THIS LAND IS YOUR LAND -- A ROAD TRIP REVIEW

Anyone who has suffered a ponderous guide at some historical site (or in some  classroom) knows the drill and the drone.  The numbing details.  The endless digressions.  The sense that history is just one damn thing after another.

Memories of history told poorly make This Land Is Your Land: A Road Trip Through U.S. History such a great ride.  And if ever we needed a guide to our embattled history, this 250th birthday year is the time.

Yale professor Beverly Gage, fresh off a Pulitzer winning bio of J. Edgar Hoover, hardly seemed a likely prospect for steering general readers through America’s historical sites, parks, and monuments.  But Gage proves a surprisingly funny and fascinating guide, making This Land is Your Land required reading this summer.  With this book, now a New York Times bestseller, perhaps we can resume the citizen’s task of balancing reverence with revulsion, and respect with reform.

In 2019, Gage left Yale and hit the road.  Off and on over the next four years she visited 300+ historical sites from sea to shining sea.  The Alamo, of course, and Mount Rushmore, but also the homes of forgotten presidents, the hideouts of abolitionists, and the various battlegrounds, real and metaphorical, that our history now embodies.

“What is history,” Napoleon asked, “but a fable agreed upon?”  Pity the nation, then, that no longer agrees on its fable.  As Gage discovers in site after site, our current politics is tearing through — and apart — this beautiful land.

Did the Confederacy fight for a “noble cause” or for “white supremacy?”  We follow Gage to Georgia’’s Mount Rushmore, Stone Mountain sculpture of Confederate heroes, where both sides fight for attention.

Was President Andrew Jackson a spirited man of the people or a genocidal killer?  Jackson’s Nashville homestead, The Hermitage, barely mentions the Cherokee Trail of Tears that he railroaded through Congress.

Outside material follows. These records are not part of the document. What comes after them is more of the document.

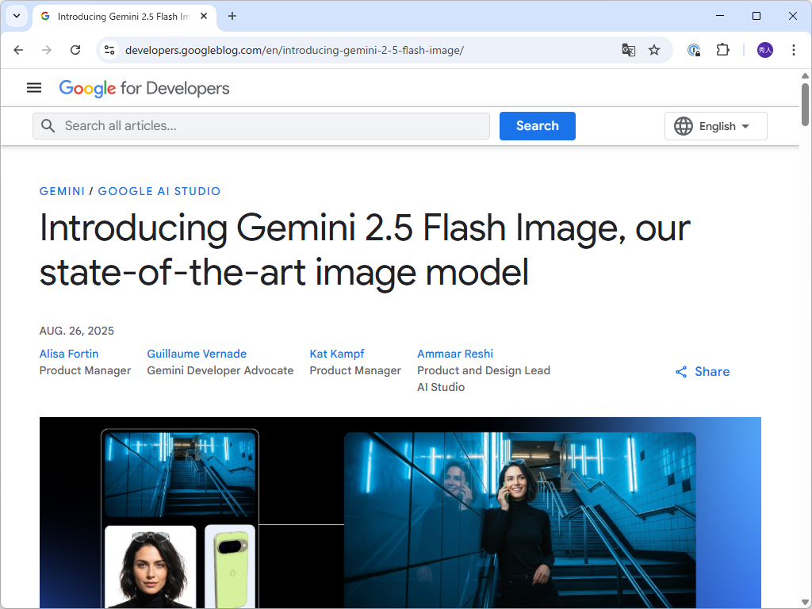
Task: Click the Chrome profile avatar
Action: coord(764,50)
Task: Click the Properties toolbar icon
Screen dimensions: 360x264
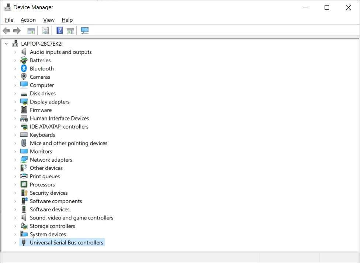Action: (x=45, y=31)
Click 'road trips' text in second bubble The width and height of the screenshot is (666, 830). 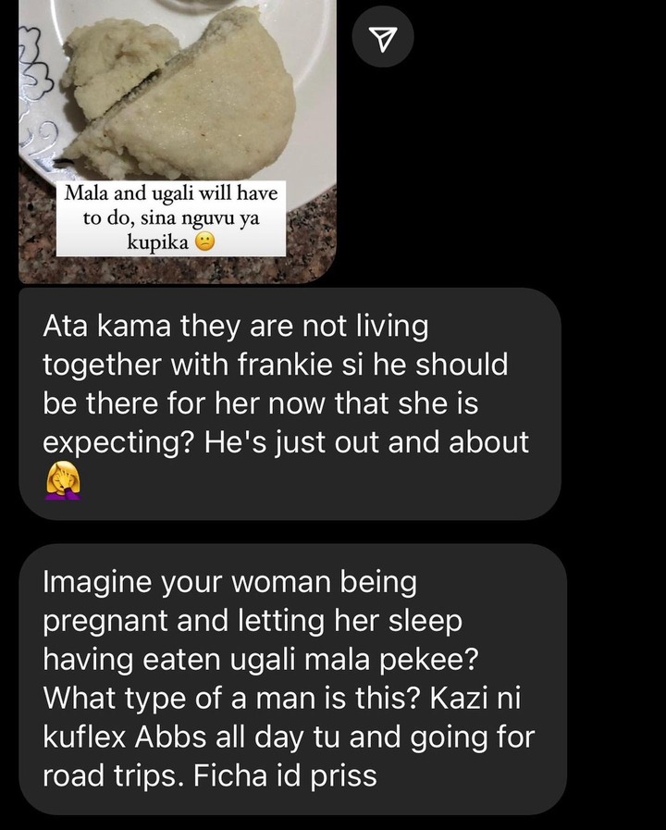pos(111,776)
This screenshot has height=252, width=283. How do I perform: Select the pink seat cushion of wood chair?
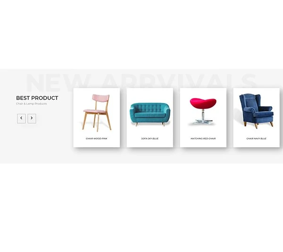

And consider the plight of poor Emmett Till, whose historical marker placed where he was lynched in Mississippi has been riddled with bullets.

But Gage’s road trip does more than toe the divide.  She also finds honest and hopeful public history — at the Women’s Rights National Historical Park in Seneca Falls, NY, at the museum honoring the Cherokee linguist Sequoyah, and at assorted sites along the South’s Civil Rights Trail.  She even stays at an Air BnB in an old missile silo in New Mexico.  And, of course, she takes her son to Disneyland.

“History,” Henry Ford famously said, “is all the bunk,” but Gage begs to differ.  Rather than just traipse from site to site, she weaves a chronological narrative that fills in the enormous gaps left by brief historical markers and small museums.  The result is that rare book that historian Jill Lepore defined.

“Some American history books fail to criticize the United States,” Lepore wrote in These Truths.  “Others do nothing but.”  Gage, like Lepore, finds a delicate balance, digging not in archives but where so many Americans fall in love with their country — on the road.

If you can’t hit the historical road this summer, This Land is Your Land offers a suitable substitute.  Across the great divide, Gage finds a nation struggling to either cope with or wish away its troubled past.  She admits to being “nervous” about the upcoming 250th birthday celebrations.  Feeling good about America again is hardly an invite to honest history, she notes.  Yet even as she separates history from myth after myth, she clings to “a quiet hope.”

“Overall, like George Washington,” she writes in her epilogue, “I came away from my travels heartened about the state of our country — or at least more heartened than I might have been had I stayed home, doomscrolling through the news.  Whatever else we may be, Americans are still engaged with discovering, documenting, reinventing, and showing off our history . .  Even at the places where we go to confront the most wrenching, unjust, and difficult parts of the American past, there’s a quiet hope that next time we’ll do it better.”

The good news about history, she adds, is that it is “hard to suppress once people know it’s out there.  And there are still many people committed to getting American history right.”  Go meet them.